___ Zitierter Text ___

Alles in allem muss ich sagen, dass ich von den Büchern etwas enttäuscht war, nachdem ich durch das Ansehen der Serie gewisse Erwartungen hatte, was natürlich eher meine Schuld ist als Bardugos. Aber ich denke, dass viele Leute in der gleichen Situation sein werden, also dachte ich, dass es sich lohnt, darüber zu schreiben. Ich war sehr traurig, dass meine Lieblingscharaktere fehlten, dass die Geschichte im Grunde die gleiche war wie in der Serie, was bedeutet, dass ich nicht einmal so viele coole Details aus dem Lesen der Bücher mitbekommen habe, wie ich es mir gewünscht hätte, und ich glaube, dass ich die Art und Weise, wie die Zuschauer in der Serie in die Beziehung von Alina und Mal eingeführt wurden, tatsächlich bevorzuge. Da wir in den Büchern nichts über seine Bemühungen wissen, wachsen wir nicht wirklich an der Idee, dass sie zusammen sind, auch wenn ihre Liebe am Ende sehr deutlich gezeigt wird. Ich freue mich darauf, die nächsten Bücher zu lesen, denn abgesehen von den anderen Zeitlinien, die wir in der Serie, aber nicht in Buch eins gesehen haben, endet es mehr oder weniger genau dort, wo die Netflix-Serie endet. Also wird alles aus Buch zwei neu für mich sein und vielleicht macht es das Lesen ein bisschen interessanter und wer weiß, vielleicht tauchen die Krähen ja doch irgendwann auf und wenn nicht, habe ich schon ihre eigene Duologie zur Hand 😉 .

___ Inhalt des Datensatzes ___

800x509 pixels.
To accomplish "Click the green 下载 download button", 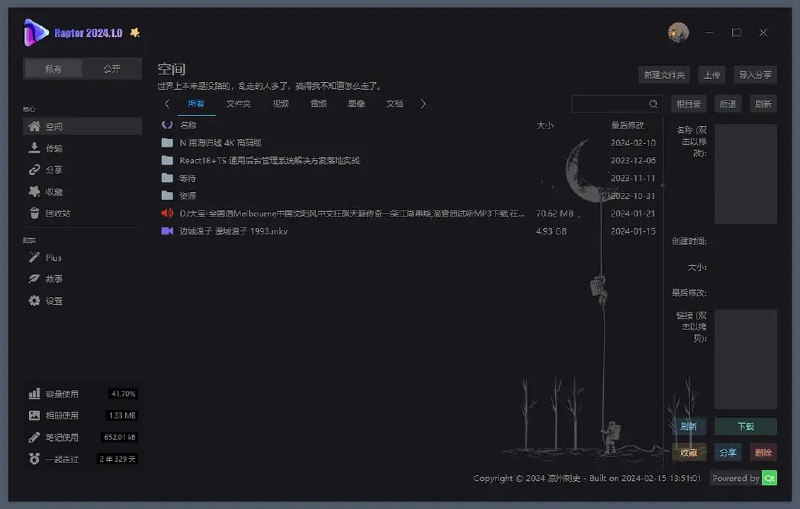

___

Aufgabe
Bei welcher Beziehung wird im zitierten Text die Art der Einführung in der Serie der in den Büchern vorgezogen?

Endgültige Antwort
Bei der Beziehung von Alina und Mal.